Bloc de texte ::

======

Est-ce qu'on va partir aujourd'hui ? Il est midi, et il y a une grève des contrôleurs aériens. Avant de partir, je maudis une dernière fois la bien-pensance, et certains ministres pour tout ce qu'ils ont fait de mal. Oui, on va partir aujourd'hui. On part avec deux heures de retard. Il est 14h00, mais, pour me préparer psychologiquement, ma montre est à 5h00. L'avion décolle, vire une fois vers la gauche, et ne s'écartera plus beaucoup de son grand cercle. Nous survolons la Grande-Bretagne, au moment où ses habitants prennent une décision cruciale. Nous passons près de Londres, puis, quelques minutes plus tard, nous survolons Glasgow, où, quelques jours plus tard, il y aura un accident dans une fête foraine. A posteriori, j'ai l'impression d'avoir porté la poisse aux territoires que j'ai survolés ce jour-là.
Après un long moment sans terre, j'aperçois l'Islande ! Cette belle île où je suis allé en 2014, aujourd'hui, je n'en vois que des sommets blancs qui dépassent des nuages. Je suis content de ne pas m'y arrêter cette fois, le tunnel est bien assez long comme ça. Mais quand j'y pense, quand on rajoute une longueur finie à une longueur infinie, ça fait une longueur infinie... non ?

======

Données ::

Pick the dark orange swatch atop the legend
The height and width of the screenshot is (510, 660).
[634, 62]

======

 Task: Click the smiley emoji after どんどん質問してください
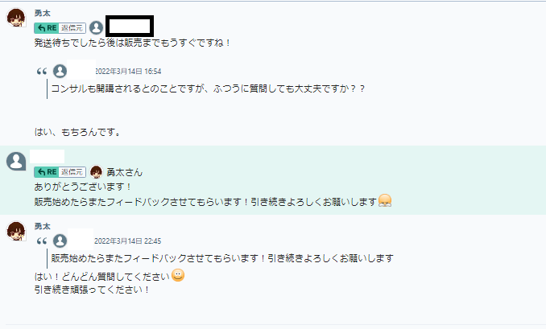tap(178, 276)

======

Objectif ::
Reprenez, s'il vous plaît, le récit du vol au-dessus de la Grande-Bretagne et de l'Islande à partir de sa dernière phrase.

Résultat ::
Sur l'écran, je ne vois plus l'Islande, ça y est, c'est l'endroit le plus éloigné de chez moi où j'ai jamais été ! Pour la première fois, je sors de l'Europe, même si une partie de l'Islande est sur la plaque américaine. Après ça, il sera difficile de faire beaucoup plus loin...
Sur le Groenland, gros blanc, c'est le cas de le dire. Des nuages à perte de vue, comme si le Nord devait irrémédiablement rester blanc, malgré le nom de cette île. Si seulement c'était vrai... un peu plus loin, encore l'océan, puis la Terre de Baffin. C'est vraiment très loin de chez moi, et il est peu probable que j'y mette les pieds un jour. En me renseignant, j'apprends que cette île, presque aussi grande que la France, possède dix mille habitants. Je me demande qui sont ces gens, ce qu'ils font, comment ils vivent... j'y reviendrai.
Je ne distingue que peu de choses de ces terres, mais, malgré notre altitude de plus de quarante mille pieds, il me semble quand même bien apercevoir des blocs de glace à la dérive. Mon dieu, j'espère que ça a toujours été comme ça à cet endroit-là. Du vert, donc des plantes, me dis-je, mais pas d'autre trace de vie. Pas d'ours polaire en vue, et évidemment pas de trace de l'homme. Encore un peu plus loin, après d'autres étendues bleues, puis blanches, puis vertes, ou vice-versa, du jaune, on dirait un énorme camp militaire, ou une carrière, ou une usine, mais finalement, peu de traces de constructions. Je me demande ce que les Canadiens font de tout cet espace vide, si on peut y aller, à quoi sert cette route en bas...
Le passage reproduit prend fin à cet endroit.